The problem: Copy out exactly the lines from the start of the data to the line containing "Task: Click the 添加到监控 button". Include both.

Information given:

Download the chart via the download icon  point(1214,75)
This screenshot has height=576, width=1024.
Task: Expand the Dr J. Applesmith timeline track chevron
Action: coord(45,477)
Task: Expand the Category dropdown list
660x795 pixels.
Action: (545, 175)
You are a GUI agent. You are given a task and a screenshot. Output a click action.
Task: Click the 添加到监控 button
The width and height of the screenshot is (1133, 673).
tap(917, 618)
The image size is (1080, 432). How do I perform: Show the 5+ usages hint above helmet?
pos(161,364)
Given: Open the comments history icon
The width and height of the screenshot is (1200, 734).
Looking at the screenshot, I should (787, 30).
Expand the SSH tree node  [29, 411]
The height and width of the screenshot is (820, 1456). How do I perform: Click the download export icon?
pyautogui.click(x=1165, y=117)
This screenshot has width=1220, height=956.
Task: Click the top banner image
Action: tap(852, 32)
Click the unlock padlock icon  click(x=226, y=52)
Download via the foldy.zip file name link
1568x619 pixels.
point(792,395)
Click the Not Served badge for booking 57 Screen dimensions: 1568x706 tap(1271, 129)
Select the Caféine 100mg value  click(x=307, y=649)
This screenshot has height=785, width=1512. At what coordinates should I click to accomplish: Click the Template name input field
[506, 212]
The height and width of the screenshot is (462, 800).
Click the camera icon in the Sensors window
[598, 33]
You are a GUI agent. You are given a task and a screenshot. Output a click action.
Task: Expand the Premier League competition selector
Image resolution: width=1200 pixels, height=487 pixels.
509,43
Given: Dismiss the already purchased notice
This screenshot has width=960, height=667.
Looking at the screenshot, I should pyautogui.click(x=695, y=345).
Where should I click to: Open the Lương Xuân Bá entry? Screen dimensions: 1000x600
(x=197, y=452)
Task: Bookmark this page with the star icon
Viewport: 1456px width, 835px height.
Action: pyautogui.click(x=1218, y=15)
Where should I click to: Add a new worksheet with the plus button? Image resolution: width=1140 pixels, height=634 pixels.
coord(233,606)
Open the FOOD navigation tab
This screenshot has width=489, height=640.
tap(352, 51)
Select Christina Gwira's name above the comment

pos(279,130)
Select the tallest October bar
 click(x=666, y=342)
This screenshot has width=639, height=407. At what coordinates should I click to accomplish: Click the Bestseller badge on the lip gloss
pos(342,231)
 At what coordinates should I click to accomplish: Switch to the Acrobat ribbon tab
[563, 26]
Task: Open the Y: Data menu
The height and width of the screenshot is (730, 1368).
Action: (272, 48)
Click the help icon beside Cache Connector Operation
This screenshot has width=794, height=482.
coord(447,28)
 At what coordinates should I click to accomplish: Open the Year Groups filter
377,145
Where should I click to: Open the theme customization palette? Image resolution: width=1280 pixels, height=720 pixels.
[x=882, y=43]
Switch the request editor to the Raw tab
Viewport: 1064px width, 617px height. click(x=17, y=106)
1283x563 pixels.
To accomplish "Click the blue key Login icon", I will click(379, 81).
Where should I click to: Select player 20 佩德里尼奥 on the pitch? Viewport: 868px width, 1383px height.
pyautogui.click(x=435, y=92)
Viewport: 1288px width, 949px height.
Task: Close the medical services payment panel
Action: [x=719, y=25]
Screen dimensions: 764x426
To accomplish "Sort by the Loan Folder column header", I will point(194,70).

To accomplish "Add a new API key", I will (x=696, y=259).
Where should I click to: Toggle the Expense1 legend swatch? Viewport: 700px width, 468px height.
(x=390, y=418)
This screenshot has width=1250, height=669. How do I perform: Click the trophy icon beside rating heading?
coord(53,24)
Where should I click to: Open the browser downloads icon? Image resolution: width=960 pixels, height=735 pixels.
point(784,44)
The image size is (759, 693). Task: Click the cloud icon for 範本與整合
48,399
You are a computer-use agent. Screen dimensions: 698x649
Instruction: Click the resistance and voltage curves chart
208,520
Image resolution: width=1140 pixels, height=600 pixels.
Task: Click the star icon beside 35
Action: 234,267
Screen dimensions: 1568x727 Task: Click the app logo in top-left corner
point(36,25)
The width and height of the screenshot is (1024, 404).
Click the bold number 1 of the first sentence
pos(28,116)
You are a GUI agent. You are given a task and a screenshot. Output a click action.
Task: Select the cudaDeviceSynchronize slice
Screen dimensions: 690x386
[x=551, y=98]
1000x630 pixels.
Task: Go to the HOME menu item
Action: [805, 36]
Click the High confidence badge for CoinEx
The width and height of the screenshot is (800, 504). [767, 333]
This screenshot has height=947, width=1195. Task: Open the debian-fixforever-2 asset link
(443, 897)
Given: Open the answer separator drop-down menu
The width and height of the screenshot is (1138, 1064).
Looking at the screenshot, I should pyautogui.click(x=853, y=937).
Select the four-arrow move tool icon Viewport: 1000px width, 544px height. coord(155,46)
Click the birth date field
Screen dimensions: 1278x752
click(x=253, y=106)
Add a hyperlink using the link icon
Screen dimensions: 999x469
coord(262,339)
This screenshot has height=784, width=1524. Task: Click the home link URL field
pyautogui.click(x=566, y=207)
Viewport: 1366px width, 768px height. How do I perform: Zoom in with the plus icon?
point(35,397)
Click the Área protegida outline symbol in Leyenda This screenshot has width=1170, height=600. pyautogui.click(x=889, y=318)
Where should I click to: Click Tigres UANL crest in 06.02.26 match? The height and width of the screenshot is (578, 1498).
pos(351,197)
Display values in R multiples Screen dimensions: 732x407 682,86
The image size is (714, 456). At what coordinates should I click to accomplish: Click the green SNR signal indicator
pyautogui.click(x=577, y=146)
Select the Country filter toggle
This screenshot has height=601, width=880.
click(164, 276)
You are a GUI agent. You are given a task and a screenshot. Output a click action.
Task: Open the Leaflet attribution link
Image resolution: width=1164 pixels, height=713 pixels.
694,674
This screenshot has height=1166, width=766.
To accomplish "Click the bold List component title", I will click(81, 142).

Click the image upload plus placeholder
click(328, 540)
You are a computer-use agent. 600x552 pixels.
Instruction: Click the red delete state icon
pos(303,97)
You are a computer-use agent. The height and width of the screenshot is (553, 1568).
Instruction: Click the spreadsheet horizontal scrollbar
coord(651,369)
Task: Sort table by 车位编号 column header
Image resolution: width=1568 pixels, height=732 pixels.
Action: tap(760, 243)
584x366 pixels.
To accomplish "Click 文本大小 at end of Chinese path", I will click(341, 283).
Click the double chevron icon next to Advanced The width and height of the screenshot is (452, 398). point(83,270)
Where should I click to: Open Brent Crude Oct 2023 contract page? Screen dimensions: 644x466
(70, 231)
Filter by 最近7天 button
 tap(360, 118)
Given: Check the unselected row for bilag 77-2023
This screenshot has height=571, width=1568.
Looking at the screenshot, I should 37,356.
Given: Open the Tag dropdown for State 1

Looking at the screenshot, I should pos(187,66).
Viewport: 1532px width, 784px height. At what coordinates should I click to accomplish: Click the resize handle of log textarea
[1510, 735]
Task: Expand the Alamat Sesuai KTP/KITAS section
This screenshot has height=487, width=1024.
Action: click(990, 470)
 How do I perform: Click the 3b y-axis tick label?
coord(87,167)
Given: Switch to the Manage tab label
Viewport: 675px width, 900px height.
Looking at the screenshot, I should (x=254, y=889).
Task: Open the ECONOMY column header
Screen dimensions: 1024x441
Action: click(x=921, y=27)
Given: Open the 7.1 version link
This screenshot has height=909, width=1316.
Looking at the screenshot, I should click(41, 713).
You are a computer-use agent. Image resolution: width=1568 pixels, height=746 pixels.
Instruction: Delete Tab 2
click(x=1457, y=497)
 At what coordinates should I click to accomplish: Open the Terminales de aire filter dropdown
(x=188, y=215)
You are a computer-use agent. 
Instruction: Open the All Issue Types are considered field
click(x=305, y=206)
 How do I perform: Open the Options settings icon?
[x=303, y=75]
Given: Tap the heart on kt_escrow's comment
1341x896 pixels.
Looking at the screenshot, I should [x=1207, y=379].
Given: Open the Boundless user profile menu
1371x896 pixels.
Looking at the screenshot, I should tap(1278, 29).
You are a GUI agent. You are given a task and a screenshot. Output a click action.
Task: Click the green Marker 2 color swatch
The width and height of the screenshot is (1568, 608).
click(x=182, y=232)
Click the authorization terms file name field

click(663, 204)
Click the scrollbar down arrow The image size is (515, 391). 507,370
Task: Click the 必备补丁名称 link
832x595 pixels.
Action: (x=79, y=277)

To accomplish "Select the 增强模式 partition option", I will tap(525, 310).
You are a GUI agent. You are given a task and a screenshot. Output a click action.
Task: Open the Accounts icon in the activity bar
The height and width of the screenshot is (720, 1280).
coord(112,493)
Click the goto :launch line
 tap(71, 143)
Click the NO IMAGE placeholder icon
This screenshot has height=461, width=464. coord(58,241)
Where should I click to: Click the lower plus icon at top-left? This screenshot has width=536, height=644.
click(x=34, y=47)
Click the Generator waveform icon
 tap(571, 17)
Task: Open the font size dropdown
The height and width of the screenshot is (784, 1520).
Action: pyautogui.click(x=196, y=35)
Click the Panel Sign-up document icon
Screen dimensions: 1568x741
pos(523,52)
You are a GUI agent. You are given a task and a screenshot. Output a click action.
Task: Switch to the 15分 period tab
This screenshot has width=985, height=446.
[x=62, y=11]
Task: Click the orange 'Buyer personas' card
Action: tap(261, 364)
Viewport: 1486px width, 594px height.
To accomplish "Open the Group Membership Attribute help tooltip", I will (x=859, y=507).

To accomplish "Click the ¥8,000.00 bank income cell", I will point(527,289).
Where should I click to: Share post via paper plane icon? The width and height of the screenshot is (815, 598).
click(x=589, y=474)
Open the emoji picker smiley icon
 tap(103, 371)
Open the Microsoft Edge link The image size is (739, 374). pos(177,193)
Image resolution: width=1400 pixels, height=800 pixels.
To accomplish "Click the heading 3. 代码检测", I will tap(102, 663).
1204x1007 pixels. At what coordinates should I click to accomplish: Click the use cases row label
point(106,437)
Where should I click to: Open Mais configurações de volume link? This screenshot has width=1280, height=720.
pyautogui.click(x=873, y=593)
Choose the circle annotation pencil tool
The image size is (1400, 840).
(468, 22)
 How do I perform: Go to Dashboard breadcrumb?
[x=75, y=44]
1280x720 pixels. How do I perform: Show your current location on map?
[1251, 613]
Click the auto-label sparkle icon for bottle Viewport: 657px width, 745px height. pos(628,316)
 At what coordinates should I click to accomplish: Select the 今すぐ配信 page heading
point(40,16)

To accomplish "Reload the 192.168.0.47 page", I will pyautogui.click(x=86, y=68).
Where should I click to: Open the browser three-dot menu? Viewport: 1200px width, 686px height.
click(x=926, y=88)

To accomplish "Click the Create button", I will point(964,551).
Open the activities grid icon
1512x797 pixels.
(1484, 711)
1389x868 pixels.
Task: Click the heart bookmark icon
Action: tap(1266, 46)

Result for this exercise:
Download the chart via the download icon  point(1214,75)
This screenshot has height=576, width=1024.
Task: Expand the Dr J. Applesmith timeline track chevron
Action: coord(45,477)
Task: Expand the Category dropdown list
660x795 pixels.
Action: (545, 175)
You are a GUI agent. You are given a task and a screenshot. Output a click action.
Task: Click the 添加到监控 button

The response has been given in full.